Creative Difficulties
There was outrage at the time from GLAAD, who said they had consulted on the storyline and bought the couple a gravy boat as a present. After the ceremony, GLAAD released a statement bizarrely asserting that Billy and Chuck were in denial about their sexuality, an apparent attempt to revive the kayfabe of their romance. But it was over. The gay gimmick was dropped, and I drifted away from pro wrestling, disillusioned by my own heartbreak.
It’s hard to figure out who to be mad at, even nearly 20 years later. Gunn and Palumbo were performers assigned a part, and they played it convincingly enough to fool me. WWE management was chasing ratings, putting their business interests first like any business does, playing the game. The fans who booed it, well, it hurts to think that they hated them for being queer, but they ultimately had a point: Who really wants to watch two straight dudes pretend to be gay for TV ratings?

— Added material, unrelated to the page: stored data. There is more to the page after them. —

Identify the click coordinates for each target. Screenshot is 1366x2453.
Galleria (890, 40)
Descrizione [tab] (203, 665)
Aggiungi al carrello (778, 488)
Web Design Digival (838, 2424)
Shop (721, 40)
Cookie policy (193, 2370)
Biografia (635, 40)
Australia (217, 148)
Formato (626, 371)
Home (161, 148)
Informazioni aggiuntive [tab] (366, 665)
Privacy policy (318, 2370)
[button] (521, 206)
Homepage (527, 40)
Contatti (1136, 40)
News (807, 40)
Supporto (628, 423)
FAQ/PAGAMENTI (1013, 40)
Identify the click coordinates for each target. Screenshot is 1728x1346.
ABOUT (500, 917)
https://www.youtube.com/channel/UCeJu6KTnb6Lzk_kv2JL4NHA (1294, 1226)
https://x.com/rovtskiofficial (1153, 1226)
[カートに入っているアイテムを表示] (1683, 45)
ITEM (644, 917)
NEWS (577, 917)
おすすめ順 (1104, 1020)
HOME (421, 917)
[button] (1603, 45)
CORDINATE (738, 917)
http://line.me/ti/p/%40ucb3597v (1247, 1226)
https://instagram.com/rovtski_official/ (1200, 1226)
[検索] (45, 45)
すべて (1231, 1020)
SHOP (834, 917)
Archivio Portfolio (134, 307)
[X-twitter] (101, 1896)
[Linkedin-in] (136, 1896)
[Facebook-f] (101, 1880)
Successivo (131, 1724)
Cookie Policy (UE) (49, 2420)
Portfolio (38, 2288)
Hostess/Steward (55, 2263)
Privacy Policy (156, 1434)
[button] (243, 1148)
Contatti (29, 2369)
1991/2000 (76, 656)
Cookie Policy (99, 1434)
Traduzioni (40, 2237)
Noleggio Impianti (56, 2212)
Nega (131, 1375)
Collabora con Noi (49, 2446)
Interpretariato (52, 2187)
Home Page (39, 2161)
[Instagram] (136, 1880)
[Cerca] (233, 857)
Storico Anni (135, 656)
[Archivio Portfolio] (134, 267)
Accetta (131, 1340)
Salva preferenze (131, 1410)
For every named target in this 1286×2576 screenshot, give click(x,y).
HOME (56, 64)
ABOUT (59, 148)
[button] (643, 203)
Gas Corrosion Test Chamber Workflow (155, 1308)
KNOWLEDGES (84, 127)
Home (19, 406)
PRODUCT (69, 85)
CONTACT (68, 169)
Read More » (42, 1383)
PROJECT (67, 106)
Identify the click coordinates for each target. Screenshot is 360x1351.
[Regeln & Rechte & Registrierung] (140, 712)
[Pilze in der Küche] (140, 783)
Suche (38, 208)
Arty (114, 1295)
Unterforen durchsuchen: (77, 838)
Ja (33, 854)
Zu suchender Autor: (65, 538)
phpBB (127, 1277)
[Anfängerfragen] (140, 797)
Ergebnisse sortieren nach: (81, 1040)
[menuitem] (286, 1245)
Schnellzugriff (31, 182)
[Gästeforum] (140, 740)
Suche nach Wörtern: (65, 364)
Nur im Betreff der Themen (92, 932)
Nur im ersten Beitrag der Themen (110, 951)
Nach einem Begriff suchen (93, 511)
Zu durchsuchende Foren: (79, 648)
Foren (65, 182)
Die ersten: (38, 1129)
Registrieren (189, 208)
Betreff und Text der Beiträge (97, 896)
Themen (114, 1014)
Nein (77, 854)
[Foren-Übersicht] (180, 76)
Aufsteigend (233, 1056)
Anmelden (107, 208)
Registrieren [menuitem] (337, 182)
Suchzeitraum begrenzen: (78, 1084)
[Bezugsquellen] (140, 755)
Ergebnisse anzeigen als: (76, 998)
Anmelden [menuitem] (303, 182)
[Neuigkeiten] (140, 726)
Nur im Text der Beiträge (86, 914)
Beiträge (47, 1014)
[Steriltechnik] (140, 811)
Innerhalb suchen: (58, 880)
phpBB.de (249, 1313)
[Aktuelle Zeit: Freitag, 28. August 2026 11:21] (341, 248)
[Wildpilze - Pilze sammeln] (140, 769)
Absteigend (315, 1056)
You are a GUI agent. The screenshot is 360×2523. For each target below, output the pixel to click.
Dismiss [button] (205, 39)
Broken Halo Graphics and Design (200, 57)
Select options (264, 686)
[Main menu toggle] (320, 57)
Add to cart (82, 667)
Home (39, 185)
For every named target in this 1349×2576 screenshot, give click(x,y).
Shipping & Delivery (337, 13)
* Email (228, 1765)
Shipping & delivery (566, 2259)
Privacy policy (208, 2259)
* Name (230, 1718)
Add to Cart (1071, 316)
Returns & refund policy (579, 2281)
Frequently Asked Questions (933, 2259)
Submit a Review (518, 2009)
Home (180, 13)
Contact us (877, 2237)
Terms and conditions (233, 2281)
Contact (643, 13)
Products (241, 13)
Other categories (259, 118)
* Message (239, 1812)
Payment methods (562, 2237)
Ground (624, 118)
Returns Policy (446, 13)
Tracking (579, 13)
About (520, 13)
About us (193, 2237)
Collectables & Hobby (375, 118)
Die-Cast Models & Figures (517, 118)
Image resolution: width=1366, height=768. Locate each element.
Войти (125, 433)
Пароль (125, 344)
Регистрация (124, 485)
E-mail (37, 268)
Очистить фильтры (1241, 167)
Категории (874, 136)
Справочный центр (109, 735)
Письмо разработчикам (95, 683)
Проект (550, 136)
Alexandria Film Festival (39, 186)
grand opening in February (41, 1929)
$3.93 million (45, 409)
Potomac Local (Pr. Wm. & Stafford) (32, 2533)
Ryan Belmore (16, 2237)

What matters about this entire angle now is what it tells us about how WWE’s creative operation functions and what it might mean for LGBTQ performers or stories. In an era where a trans woman has been the champion at their primary televised competition without her identity being a ham-handed gimmick, I still live in fear of what Vince McMahon’s promotion might do with a gender variant character and if it will be as horrific as “Santina” Marella’s appearance in the 2020 Women’s Royal Rumble, a revival of a lazy man-in-a-dress gag that, ironically enough, used the same entrance music as Billy and Chuck. And while WWE’s unofficial LGBTQ spokesperson Sonya Deville has pledged she’s fighting for a good LGBTQ storylines, we haven’t seen anything hit the ring yet.
It’s no secret that WWE creative has struggled not just with respectful representation, but with simply letting wrestlers succeed on their own terms. And, even taking considerations for the pandemic, we’re now in an era when fans can go to live shows that specifically cater to LGBTQ audiences, like A Matter of Pride, and watch drag queens execute moonsaults that could make Charlotte Flair jealous. So why even ask WWE to do an LGBTQ storyline when the potential for backfiring is so high?
It’s pointless to me, but I fear it would also be foolish to think that something like Billy and Chuck could never happen again, that transphobic talking points about “men in women’s sports” aren’t fodder for some terrible new angle, or that we’ll never see queerness getting booed again by the WWE Universe. Wrestling, like a lot of fiction, can be a very reactionary force. Just as Billy and Chuck’s wedding was a reaction to its time, we’d be wise to expect more reactionary storylines that will play to the emotional impulses that have come to dominate so much of our politics.